• [Arbeitsauftrag A]:
Von wem handelt der neue Roman laut der Rezensionsnotiz zum Roman von Marlene Streeruwitz, und woran leiden diese Figuren?
• [Arbeitsauftrag B]:
Schreibe die Rezensionsnotiz zum Roman von Marlene Streeruwitz im Anschluss an ihren letzten Satz weiter.

• [Lesetext]:
"""

Er sagt es offensichtlich gar nicht gern: Aber für Rezensent Christoph Schröder ist der Roman von Marlene Streeruwitz "das Symptom der künstlerischen Krise einer bedeutenden Schriftstellerin". Umso ausführlicher und behutsamer widmet er sich den Begleitumständen dieses Buches: Der Pandemie und der von Streeruwitz eingestandenen Depression. Beides zusammen habe die Kommunikation zu ihrer eigenen Arbeit zerstört, fasst Schröder Äußerungen der Österreicherin zusammen. Die Geschichte ihres neuen Romans ist für den Rezensenten insofern konsequent, als Streeruwitz über eine Frau und ihre Tochter schreibt, die kurz nach Beginn des Krieges in der Ukraine noch an den Nachwehen staatlicher Pandemiebekämpfung leiden. Doch die "Sprachmaschinerie rattert routiniert", seufzt der Rezensent, sie produziere nur noch Allgemeinplätze und der einst so effektvolle Sound gerate zum Selbstzweck. Schröder wünscht Streeruwitz von Herzen den von ihr selbst als notwendig erachteten Neuanfang.

"""

• [Bereitgestellte Angaben]:
"""

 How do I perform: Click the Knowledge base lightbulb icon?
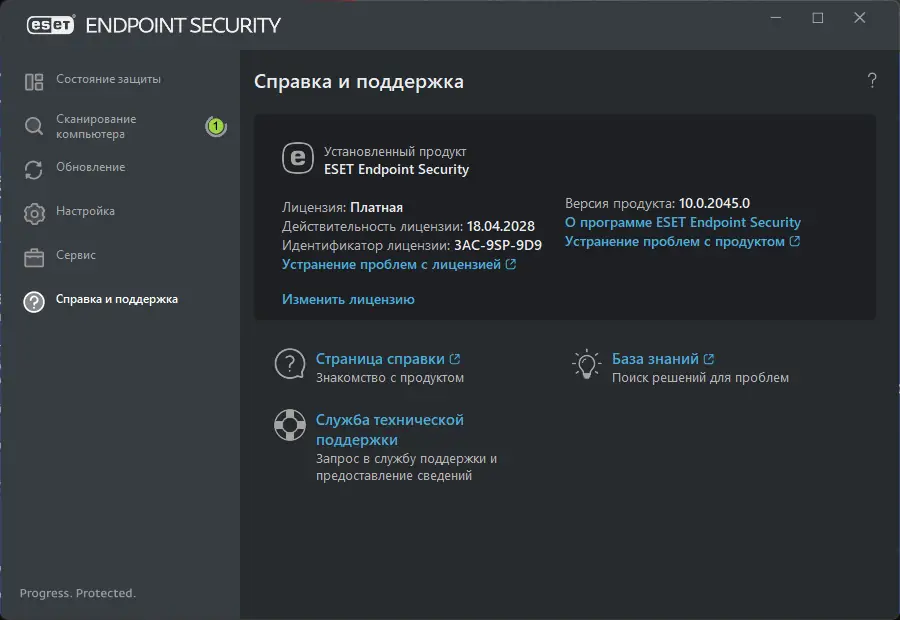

"""
"""

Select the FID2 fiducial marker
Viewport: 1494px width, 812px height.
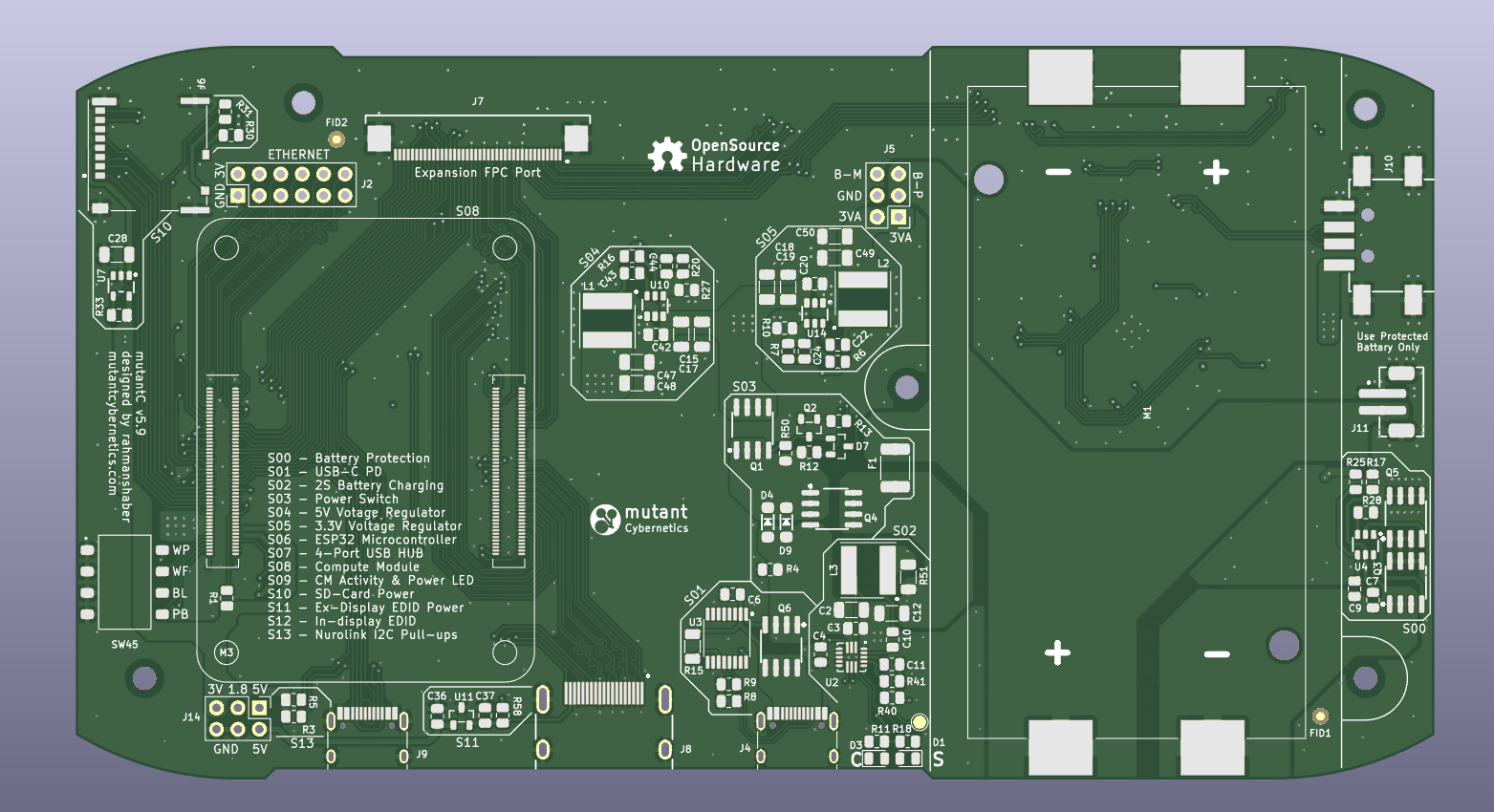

"""

• [Lösung A]:
Er handelt von einer Frau und ihrer Tochter, die kurz nach Beginn des Krieges in der Ukraine noch an den Nachwehen staatlicher Pandemiebekämpfung leiden.

• [Lösung B]:
Rezensionsnotiz zu Neue Zürcher Zeitung, 24.01.2023

Auf Marlene Streeruwitz und ihre Anti-Romane ist Verlass, meint Rezensent Paul Jandl. Und freut sich. Denn der neue Roman, so Jandl, ist so nah an der Gegenwart, dass es wehtut, wenn Corona, Ukraine-Krieg und der Stress zwischen Boomern und Doomern hier anhand einer mehr schlecht als recht durch allerhand existenzielle Krisen manövrierenden Mutter und ihrer dauerpessimistisch gestimmten Tochter ausbuchstabiert werden. So atmosphärisch treffsicher wie Streeruwitz kann keiner die Apokalypse einfangen, findet Jandl - auch nicht so komisch.